Wiltshire Council's Bikeability programme reached its 50,000th certified young person. And the young man who achieved that milestone — Leo, a pupil at Aloeric Primary School in Melksham, right here in my own division — was presented with a brand new bike as a surprise. I was there. I won't pretend it wasn't an emotional moment.
But this blog isn't really about the number. It's about what that number means, why programmes like this matter far more than people realise, and — most importantly — about the extraordinary people who make it happen every single day.
Road Safety Is a Life Skill
We spend a great deal of time in Children's Services talking about keeping children safe. We think about online safety, safeguarding, mental health, and SEND. All of it matters enormously.
But road safety? It is one of the most tangible, proven, practical things we can do to protect young people — and it doesn't get nearly enough attention.
The evidence is clear. Research by TRL, conducted for the Bikeability Trust and covering a decade of data across more than 100 local authorities, found a statistical association between higher levels of Bikeability Level 2 training and lower rates of people killed or seriously injured on our roads. That's not a marketing claim. That's peer-reviewed analysis published in a scientific journal in early 2026.
Children who learn to read a road, to anticipate the behaviour of drivers, to make decisions under pressure on a bicycle — those children carry that awareness with them for life. They become safer pedestrians, safer drivers, and safer cyclists as adults.
Around 3,500 children in Wiltshire receive Bikeability training every year. Those aren't just lessons on two wheels. They are investments in lifelong safety.
Part of a Bigger Picture
I want to be clear about something: Bikeability is brilliant, but it works best as part of a broader commitment to road safety education — not as a standalone tick-box exercise.

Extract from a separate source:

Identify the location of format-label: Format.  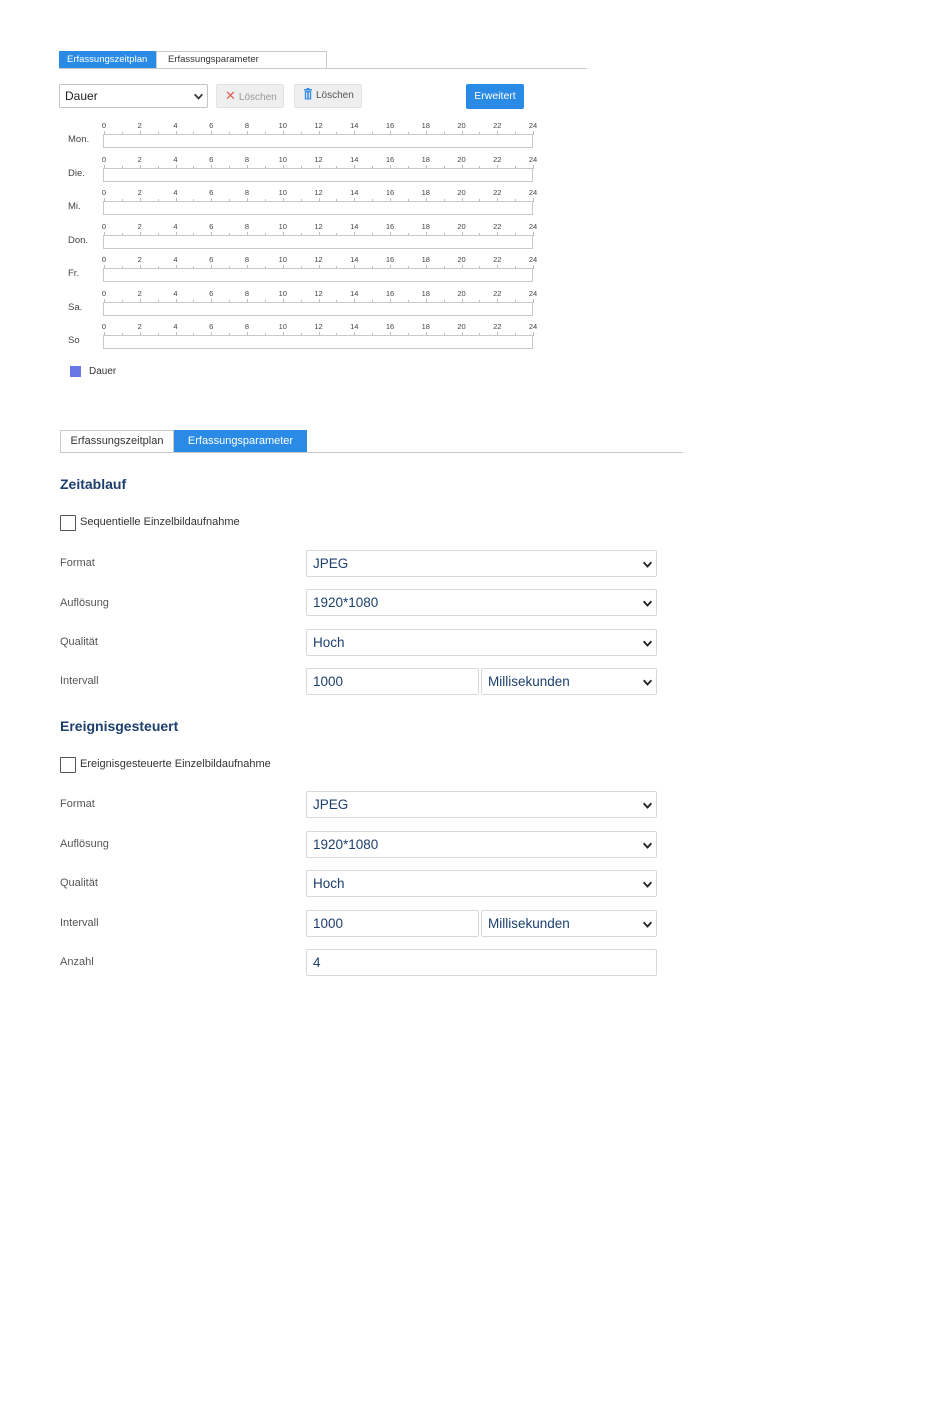
(78, 563).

Children need to understand roads before they get on them. They need to understand them as pedestrians, as passengers, and eventually as cyclists and drivers. Bikeability Level 2, which gives children in Years 5 and 6 their first real experience of riding on roads with traffic, is a critical step. But it has to connect to what comes before it and what comes after.

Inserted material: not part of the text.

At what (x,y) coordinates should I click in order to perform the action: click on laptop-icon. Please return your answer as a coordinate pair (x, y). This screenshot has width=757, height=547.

The national picture reinforces this. After completing Bikeability training, children are five times more likely to say they intend to cycle. But intention only becomes habit when the conditions are right — when parents feel confident, when routes are safe, when cycling feels normal. That's the bigger programme we need to keep building.
Ninety-four per cent of parents report more confidence in their child cycling on roads after Bikeability training. Ninety-seven per cent say they will actively encourage their child to cycle independently. Those are remarkable numbers. They tell you that Bikeability doesn't just change the child — it shifts the whole family's relationship with cycling as a mode of transport.
The People Behind the Milestone
Here is what I really want to say.
You can talk about 50,000 children. You can cite the national figure — over 5.5 million young people trained across England since 2007. You can point to the research, the statistics, the awards. All of it is true and all of it matters.
But none of it happens without the instructors.
Wiltshire's Bikeability team works with schools across the whole county. They turn up in all weathers. They coax nervous children onto bikes for the very first time. They adapt for children with additional needs. They fix punctures, procure spare bikes, support school events, and build relationships with teachers and parents over years. They go far beyond what their role requires — because they believe in what they're doing.
When a former Cabinet Member for Transport described our instructors as people who "always go the extra mile," she wasn't being polite. It's a simple statement of fact. I've seen it. Schools tell us the same thing time and again. One school representative put it this way: the patience and commitment of the instructors left pupils, staff, and parents "blown away."
I'm proud of the programme. I am. But I am proudest of the people who deliver it.
Leo and Aloeric
So, back to Leo.
He didn't know he was going to be presented with a bike. He didn't know he was the 50,000th. He just turned up for his Bikeability session like any other child.
And then Emily Cherry, the Chief Executive of the Bikeability Trust, was there. And there was a bike with his name on it.
I hope he rides it everywhere.
That moment captures everything about why this programme matters. Not the number. The child. One child, in Melksham, in my division, who now has the skills and the confidence to ride safely — and a bike to do it on.
Fifty thousand of them. And counting.
Jon Hubbard
Cabinet Member for Children's Services, SEND, Education and Skills, Wiltshire Council
Jon is an Independent Wiltshire councillor for Melksham South, with 17 years' service. He is Cabinet Member for Children's Services, SEND, Education and Skills, and statutory Lead Member for Children's Services, having previously chaired Children's Scrutiny for 12 years. He runs Technoliga, building software to support councillors in their role, and founded 4Youth (South West) charity. He also serves as an LGA Member Peer in Children's Services, SEND, Education and Scrutiny.